§ Work task
Go through the data line by line. Copy each one holding the string "next".

§ Extracted entries
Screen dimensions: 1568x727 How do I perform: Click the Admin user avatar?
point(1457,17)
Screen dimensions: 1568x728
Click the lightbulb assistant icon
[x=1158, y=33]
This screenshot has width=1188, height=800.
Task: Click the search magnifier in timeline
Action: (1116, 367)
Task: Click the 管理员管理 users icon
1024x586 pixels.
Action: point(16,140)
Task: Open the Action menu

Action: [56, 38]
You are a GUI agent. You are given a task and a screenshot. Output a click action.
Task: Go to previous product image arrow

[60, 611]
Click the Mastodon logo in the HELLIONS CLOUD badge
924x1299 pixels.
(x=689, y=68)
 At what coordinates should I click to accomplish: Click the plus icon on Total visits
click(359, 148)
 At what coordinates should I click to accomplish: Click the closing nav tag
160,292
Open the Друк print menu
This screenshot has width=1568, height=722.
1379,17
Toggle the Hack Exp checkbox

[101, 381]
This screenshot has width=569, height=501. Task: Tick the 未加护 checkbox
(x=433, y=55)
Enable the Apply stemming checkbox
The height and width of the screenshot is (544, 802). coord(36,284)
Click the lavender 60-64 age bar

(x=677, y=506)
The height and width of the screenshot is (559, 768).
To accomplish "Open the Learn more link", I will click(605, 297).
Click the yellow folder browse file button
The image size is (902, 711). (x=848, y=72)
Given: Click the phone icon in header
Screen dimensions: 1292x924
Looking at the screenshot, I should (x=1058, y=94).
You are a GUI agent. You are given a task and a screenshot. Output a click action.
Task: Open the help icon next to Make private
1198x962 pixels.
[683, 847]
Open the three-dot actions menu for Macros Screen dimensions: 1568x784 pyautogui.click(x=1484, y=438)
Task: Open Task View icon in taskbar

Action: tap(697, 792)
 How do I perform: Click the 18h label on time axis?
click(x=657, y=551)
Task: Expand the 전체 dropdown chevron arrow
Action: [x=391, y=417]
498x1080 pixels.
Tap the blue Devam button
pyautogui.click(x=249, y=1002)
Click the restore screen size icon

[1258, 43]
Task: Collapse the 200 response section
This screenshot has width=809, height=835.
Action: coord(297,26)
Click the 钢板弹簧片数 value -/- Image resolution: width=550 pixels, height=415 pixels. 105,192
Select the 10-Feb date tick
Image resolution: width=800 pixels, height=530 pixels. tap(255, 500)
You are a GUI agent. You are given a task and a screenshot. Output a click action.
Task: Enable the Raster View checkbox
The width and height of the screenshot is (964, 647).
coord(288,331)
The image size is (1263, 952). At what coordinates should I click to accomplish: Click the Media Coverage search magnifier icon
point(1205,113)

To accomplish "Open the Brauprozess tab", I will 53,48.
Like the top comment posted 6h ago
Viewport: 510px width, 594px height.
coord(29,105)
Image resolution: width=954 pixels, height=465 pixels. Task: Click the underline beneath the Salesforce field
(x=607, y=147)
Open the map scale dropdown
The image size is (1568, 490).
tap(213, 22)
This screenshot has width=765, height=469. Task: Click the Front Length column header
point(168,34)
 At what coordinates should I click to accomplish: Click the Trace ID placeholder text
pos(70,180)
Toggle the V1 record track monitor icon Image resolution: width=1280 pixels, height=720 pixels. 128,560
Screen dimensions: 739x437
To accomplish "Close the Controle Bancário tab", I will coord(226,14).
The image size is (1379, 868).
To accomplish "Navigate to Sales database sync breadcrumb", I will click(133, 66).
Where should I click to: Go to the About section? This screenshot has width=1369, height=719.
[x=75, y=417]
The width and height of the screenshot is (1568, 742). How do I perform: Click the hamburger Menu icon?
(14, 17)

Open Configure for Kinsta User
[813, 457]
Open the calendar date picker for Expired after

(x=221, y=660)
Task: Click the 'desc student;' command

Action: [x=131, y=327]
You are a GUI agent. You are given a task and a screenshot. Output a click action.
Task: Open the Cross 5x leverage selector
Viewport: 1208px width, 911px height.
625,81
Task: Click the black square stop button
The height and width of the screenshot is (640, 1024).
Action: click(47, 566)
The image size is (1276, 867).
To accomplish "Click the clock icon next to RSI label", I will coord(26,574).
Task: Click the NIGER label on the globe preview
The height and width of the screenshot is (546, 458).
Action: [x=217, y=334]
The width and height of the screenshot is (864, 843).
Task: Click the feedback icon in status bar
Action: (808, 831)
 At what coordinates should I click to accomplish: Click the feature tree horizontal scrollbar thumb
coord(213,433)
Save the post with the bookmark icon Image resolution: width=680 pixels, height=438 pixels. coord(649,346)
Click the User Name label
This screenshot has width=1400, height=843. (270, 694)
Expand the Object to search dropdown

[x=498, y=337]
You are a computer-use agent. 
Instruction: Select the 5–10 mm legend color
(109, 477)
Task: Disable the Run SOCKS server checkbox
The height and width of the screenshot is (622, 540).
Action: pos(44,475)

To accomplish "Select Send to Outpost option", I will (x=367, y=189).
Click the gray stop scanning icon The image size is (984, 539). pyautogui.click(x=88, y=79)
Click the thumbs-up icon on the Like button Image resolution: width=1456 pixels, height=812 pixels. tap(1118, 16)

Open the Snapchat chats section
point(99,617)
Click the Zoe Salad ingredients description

§ Reply
Task: Open the help icon next to Make private
To accomplish "Click the clock icon next to RSI label", I will coord(26,574).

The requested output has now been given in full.